----- Material shown

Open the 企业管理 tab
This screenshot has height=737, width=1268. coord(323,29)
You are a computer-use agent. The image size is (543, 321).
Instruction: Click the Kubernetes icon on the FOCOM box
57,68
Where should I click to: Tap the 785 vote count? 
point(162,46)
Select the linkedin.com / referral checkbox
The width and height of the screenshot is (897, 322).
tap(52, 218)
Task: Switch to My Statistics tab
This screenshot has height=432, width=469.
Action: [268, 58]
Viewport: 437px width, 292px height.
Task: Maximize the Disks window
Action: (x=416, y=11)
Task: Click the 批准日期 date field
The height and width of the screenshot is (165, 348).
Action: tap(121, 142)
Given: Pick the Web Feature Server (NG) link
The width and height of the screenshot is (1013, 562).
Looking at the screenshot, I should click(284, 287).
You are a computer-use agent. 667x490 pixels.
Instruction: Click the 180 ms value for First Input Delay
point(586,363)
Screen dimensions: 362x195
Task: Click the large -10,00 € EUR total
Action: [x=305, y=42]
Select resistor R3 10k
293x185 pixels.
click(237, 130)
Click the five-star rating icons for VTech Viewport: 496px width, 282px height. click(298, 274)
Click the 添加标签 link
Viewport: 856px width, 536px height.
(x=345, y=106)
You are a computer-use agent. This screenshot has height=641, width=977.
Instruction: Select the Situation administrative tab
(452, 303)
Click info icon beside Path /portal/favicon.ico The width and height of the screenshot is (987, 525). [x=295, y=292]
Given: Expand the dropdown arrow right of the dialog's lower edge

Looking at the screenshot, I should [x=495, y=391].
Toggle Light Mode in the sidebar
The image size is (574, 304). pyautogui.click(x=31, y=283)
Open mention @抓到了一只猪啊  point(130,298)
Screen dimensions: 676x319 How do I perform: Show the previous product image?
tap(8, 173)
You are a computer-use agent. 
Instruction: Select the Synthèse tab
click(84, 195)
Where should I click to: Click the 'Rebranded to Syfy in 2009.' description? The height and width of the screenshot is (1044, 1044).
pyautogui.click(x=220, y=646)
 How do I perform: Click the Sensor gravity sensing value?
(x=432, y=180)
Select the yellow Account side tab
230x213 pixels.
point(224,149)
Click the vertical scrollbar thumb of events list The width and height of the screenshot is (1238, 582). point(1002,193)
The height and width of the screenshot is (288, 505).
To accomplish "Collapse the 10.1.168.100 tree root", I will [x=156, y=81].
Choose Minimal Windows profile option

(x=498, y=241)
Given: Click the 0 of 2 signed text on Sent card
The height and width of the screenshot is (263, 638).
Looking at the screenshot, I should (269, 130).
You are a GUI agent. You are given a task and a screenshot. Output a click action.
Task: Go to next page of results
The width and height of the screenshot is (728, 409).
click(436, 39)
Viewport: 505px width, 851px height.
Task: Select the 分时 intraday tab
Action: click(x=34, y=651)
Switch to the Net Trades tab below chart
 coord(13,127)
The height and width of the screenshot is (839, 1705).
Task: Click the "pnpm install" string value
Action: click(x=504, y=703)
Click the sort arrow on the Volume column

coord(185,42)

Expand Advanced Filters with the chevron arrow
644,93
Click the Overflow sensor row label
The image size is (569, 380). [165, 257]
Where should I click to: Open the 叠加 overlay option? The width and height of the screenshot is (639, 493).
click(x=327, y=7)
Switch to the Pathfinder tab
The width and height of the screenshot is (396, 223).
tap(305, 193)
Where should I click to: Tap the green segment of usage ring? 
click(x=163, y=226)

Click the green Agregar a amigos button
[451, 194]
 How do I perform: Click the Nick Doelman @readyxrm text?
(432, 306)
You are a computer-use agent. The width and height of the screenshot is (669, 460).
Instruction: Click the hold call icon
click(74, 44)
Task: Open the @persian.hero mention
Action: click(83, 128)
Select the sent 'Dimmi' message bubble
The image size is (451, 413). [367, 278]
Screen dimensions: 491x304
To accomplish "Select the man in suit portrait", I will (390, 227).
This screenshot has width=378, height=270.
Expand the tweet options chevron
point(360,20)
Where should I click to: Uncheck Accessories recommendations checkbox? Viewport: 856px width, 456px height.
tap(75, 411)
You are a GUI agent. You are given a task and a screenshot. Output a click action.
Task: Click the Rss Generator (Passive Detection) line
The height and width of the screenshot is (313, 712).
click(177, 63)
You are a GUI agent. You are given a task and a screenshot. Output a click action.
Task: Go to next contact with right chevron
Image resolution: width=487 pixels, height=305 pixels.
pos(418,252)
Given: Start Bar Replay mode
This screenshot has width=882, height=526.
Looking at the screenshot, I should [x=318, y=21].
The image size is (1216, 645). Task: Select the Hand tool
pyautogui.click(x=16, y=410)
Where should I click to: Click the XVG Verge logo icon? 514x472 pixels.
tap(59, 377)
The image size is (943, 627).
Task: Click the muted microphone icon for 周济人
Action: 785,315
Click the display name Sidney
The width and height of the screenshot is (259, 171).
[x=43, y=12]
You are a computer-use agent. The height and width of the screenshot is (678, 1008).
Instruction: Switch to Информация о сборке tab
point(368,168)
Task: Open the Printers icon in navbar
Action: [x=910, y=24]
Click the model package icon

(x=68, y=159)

----------

### Exercise instructions
Copy all of the data above, character for character.

### Result
Open the 企业管理 tab
This screenshot has height=737, width=1268. coord(323,29)
You are a computer-use agent. The image size is (543, 321).
Instruction: Click the Kubernetes icon on the FOCOM box
57,68
Where should I click to: Tap the 785 vote count? 
point(162,46)
Select the linkedin.com / referral checkbox
The width and height of the screenshot is (897, 322).
tap(52, 218)
Task: Switch to My Statistics tab
This screenshot has height=432, width=469.
Action: [268, 58]
Viewport: 437px width, 292px height.
Task: Maximize the Disks window
Action: (x=416, y=11)
Task: Click the 批准日期 date field
The height and width of the screenshot is (165, 348).
Action: tap(121, 142)
Given: Pick the Web Feature Server (NG) link
The width and height of the screenshot is (1013, 562).
Looking at the screenshot, I should click(284, 287).
You are a computer-use agent. 667x490 pixels.
Instruction: Click the 180 ms value for First Input Delay
point(586,363)
Screen dimensions: 362x195
Task: Click the large -10,00 € EUR total
Action: [x=305, y=42]
Select resistor R3 10k
293x185 pixels.
click(237, 130)
Click the five-star rating icons for VTech Viewport: 496px width, 282px height. click(298, 274)
Click the 添加标签 link
Viewport: 856px width, 536px height.
(x=345, y=106)
You are a computer-use agent. This screenshot has height=641, width=977.
Instruction: Select the Situation administrative tab
(452, 303)
Click info icon beside Path /portal/favicon.ico The width and height of the screenshot is (987, 525). [x=295, y=292]
Given: Expand the dropdown arrow right of the dialog's lower edge

Looking at the screenshot, I should [x=495, y=391].
Toggle Light Mode in the sidebar
The image size is (574, 304). pyautogui.click(x=31, y=283)
Open mention @抓到了一只猪啊  point(130,298)
Screen dimensions: 676x319 How do I perform: Show the previous product image?
tap(8, 173)
You are a computer-use agent. 
Instruction: Select the Synthèse tab
click(84, 195)
Where should I click to: Click the 'Rebranded to Syfy in 2009.' description? The height and width of the screenshot is (1044, 1044).
pyautogui.click(x=220, y=646)
 How do I perform: Click the Sensor gravity sensing value?
(x=432, y=180)
Select the yellow Account side tab
230x213 pixels.
point(224,149)
Click the vertical scrollbar thumb of events list The width and height of the screenshot is (1238, 582). point(1002,193)
The height and width of the screenshot is (288, 505).
To accomplish "Collapse the 10.1.168.100 tree root", I will [x=156, y=81].
Choose Minimal Windows profile option

(x=498, y=241)
Given: Click the 0 of 2 signed text on Sent card
The height and width of the screenshot is (263, 638).
Looking at the screenshot, I should (269, 130).
You are a GUI agent. You are given a task and a screenshot. Output a click action.
Task: Go to next page of results
The width and height of the screenshot is (728, 409).
click(436, 39)
Viewport: 505px width, 851px height.
Task: Select the 分时 intraday tab
Action: click(x=34, y=651)
Switch to the Net Trades tab below chart
 coord(13,127)
The height and width of the screenshot is (839, 1705).
Task: Click the "pnpm install" string value
Action: click(x=504, y=703)
Click the sort arrow on the Volume column

coord(185,42)

Expand Advanced Filters with the chevron arrow
644,93
Click the Overflow sensor row label
The image size is (569, 380). [165, 257]
Where should I click to: Open the 叠加 overlay option? The width and height of the screenshot is (639, 493).
click(x=327, y=7)
Switch to the Pathfinder tab
The width and height of the screenshot is (396, 223).
tap(305, 193)
Where should I click to: Tap the green segment of usage ring? 
click(x=163, y=226)

Click the green Agregar a amigos button
[451, 194]
 How do I perform: Click the Nick Doelman @readyxrm text?
(432, 306)
You are a computer-use agent. The width and height of the screenshot is (669, 460).
Instruction: Click the hold call icon
click(74, 44)
Task: Open the @persian.hero mention
Action: click(83, 128)
Select the sent 'Dimmi' message bubble
The image size is (451, 413). [367, 278]
Screen dimensions: 491x304
To accomplish "Select the man in suit portrait", I will (390, 227).
This screenshot has width=378, height=270.
Expand the tweet options chevron
point(360,20)
Where should I click to: Uncheck Accessories recommendations checkbox? Viewport: 856px width, 456px height.
tap(75, 411)
You are a GUI agent. You are given a task and a screenshot. Output a click action.
Task: Click the Rss Generator (Passive Detection) line
The height and width of the screenshot is (313, 712).
click(177, 63)
You are a GUI agent. You are given a task and a screenshot. Output a click action.
Task: Go to next contact with right chevron
Image resolution: width=487 pixels, height=305 pixels.
pos(418,252)
Given: Start Bar Replay mode
This screenshot has width=882, height=526.
Looking at the screenshot, I should [x=318, y=21].
The image size is (1216, 645). Task: Select the Hand tool
pyautogui.click(x=16, y=410)
Where should I click to: Click the XVG Verge logo icon? 514x472 pixels.
tap(59, 377)
The image size is (943, 627).
Task: Click the muted microphone icon for 周济人
Action: 785,315
Click the display name Sidney
The width and height of the screenshot is (259, 171).
[x=43, y=12]
You are a computer-use agent. The height and width of the screenshot is (678, 1008).
Instruction: Switch to Информация о сборке tab
point(368,168)
Task: Open the Printers icon in navbar
Action: [x=910, y=24]
Click the model package icon

(x=68, y=159)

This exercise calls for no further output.